Luego de que le concedieran una licencia por 180 días, el legislador provincial por Río Seco
Ramón “Cañito” Flores presentó su renuncia indeclinable a la Legislatura de Córdoba a causa de la creciente repercusión de la investigación por casos de
grooming, abuso sexual y explotación de adolescentes que alcanzó a figuras de su entorno.
La causa, que tramita en Villa de María de Río Seco bajo la investigación de la fiscal Analía Cepede,
tiene 15 personas imputadas y 14 detenidas, entre ellas José Villarreal, quien se desempeñaba como
asesor de Flores en la Unicameral y también trabajaba en emprendimientos privados del legislador. Uno de los hechos investigados habría ocurrido en 2020 en un campo vinculado a Flores, aunque el legislador no está imputado en el expediente.
La renuncia llegó después de que el caso adquiriera mayor trascendencia pública y fuera abordado por distintos portales, que además pusieron el foco sobre
“los hombres de Cañito”, en referencia a asesores y colaboradores que
obtuvieron cargos durante su estructura política pese a registrar denuncias o condenas penales.

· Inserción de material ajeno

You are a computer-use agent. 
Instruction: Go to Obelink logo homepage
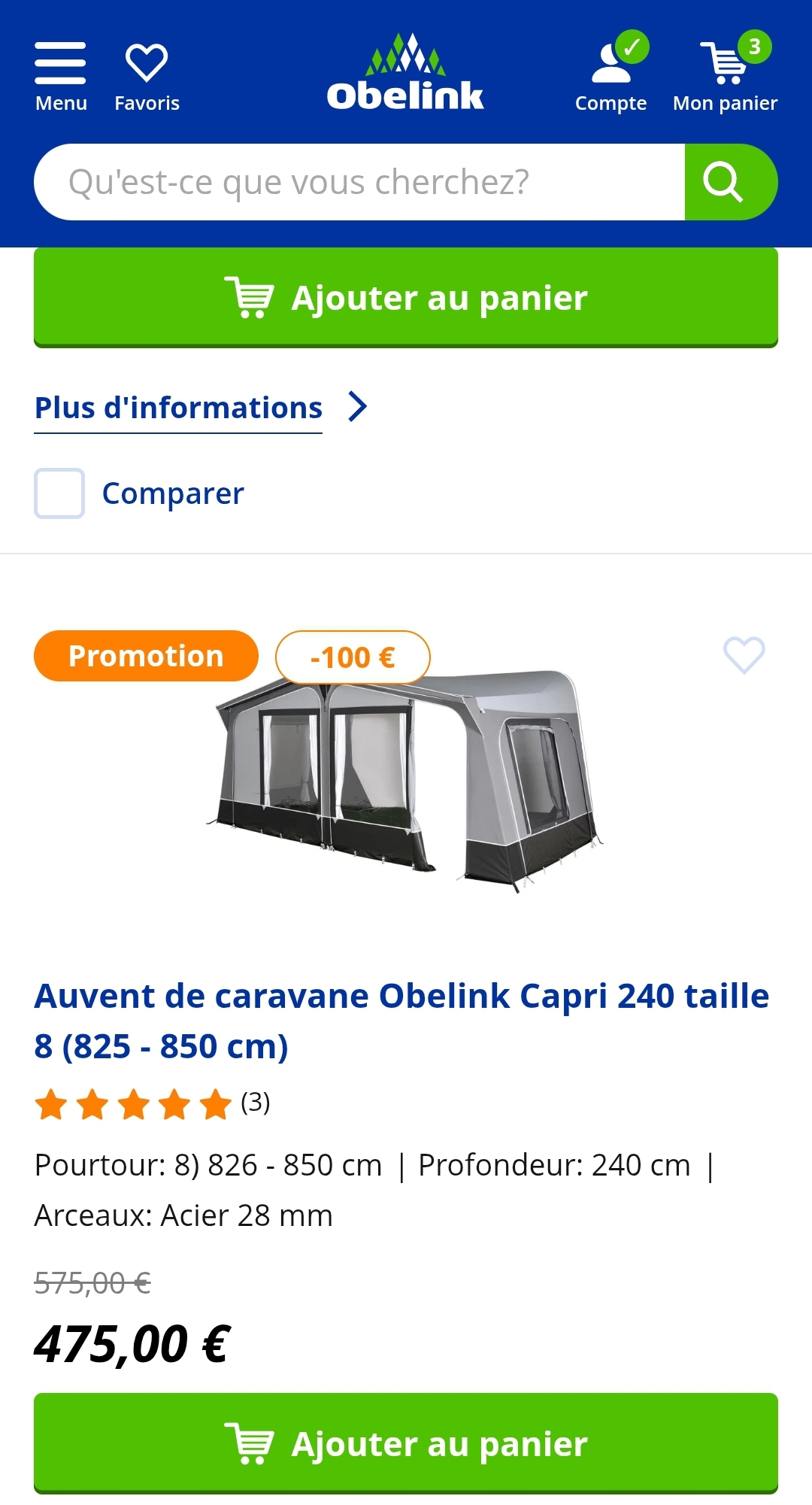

El escándalo también volvió a poner bajo la lupa el modo en que Flores construyó durante años su estructura de poder en el norte cordobés, sin embargo, tras anunciar su retiro, el llaryorista se autoproclamó víctima de una “campaña de difamación y descalificación personal”.
La salida definitiva se produjo luego de una semana marcada por la tensión en la Unicameral. El oficialismo había conseguido aprobar previamente la licencia de Flores, lo que permitió la asunción de su suplente, Estrella Benchetrit, mientras la oposición reclamaba su expulsión por “indignidad”. En paralelo, el Ministerio de Seguridad provincial removió a la cúpula de la Departamental Río Seco e inició actuaciones sobre una denuncia por abusos de 2020 que había sido cajoneada.
En su escrito de renuncia, Flores negó que el apartamiento implique reconocer responsabilidad por los hechos investigados y se refirió a una disputa política local. “Esta decisión no significa reconocer ninguna de las acusaciones que se han formulado en mi contra”, afirmó.
La investigación que puso bajo la lupa a su entorno
El expediente se inició a partir de denuncias por grooming y abuso sexual contra adolescentes y recayó sobre personas vinculadas al entorno del legislador. Flores aseguró que tomó conocimiento de la situación de Villarreal a fines de julio y que dispuso su desvinculación, aunque la baja contractual se formalizó semanas después.
La investigación también reavivó cuestionamientos sobre el poder político y económico de Flores, quien fue legislador entre 2007 y 2011, intendente de Villa de María durante 12 años que volvió a ocupar una banca con la llegada de
Martín Llaryora a la Gobernación. Además, su patrimonio y sus negocios privados quedaron bajo observación, entre ellos un hotel administrado mediante una sociedad constituida cuando todavía era intendente.
Después de años de falta de intervención en la causa por parte de la fiscalía, Cepede quedó al frente de la misma. Así, el expediente avanzó hasta alcanzar a 15 imputados y 14 detenidos.